Records supplied: Begin

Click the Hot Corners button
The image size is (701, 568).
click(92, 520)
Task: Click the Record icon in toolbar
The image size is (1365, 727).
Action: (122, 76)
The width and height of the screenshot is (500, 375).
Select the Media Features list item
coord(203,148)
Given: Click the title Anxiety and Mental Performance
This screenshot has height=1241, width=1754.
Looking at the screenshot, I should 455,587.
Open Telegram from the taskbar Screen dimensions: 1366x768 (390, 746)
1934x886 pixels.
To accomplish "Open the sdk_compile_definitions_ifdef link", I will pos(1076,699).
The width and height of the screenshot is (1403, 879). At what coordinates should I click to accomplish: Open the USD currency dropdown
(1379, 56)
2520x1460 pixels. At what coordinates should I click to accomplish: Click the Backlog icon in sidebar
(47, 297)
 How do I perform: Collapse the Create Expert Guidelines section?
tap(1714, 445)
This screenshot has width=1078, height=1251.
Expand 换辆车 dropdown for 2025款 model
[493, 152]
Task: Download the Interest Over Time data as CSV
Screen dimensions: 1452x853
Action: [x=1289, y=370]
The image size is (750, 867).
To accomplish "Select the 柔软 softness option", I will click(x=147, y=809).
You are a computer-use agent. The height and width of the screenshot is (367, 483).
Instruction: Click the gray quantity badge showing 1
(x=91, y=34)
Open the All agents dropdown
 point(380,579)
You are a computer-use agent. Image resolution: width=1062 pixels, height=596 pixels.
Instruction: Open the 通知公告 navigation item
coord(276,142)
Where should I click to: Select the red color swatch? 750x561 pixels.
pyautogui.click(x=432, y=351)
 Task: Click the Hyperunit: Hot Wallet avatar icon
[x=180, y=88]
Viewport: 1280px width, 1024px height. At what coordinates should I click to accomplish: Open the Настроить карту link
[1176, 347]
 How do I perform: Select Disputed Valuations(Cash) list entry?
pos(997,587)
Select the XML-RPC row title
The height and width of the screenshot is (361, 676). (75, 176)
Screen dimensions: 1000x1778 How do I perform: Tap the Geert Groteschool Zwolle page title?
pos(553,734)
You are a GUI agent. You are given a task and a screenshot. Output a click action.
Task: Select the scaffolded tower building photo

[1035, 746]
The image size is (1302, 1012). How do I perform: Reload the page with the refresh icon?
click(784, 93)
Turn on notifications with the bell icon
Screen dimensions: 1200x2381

Records supplied: End

-- Assigned task --
If a line of the data contains "computer", copy it out.

-- Exercise output --
You are a computer-use agent. The height and width of the screenshot is (367, 483).
You are a computer-use agent. Image resolution: width=1062 pixels, height=596 pixels.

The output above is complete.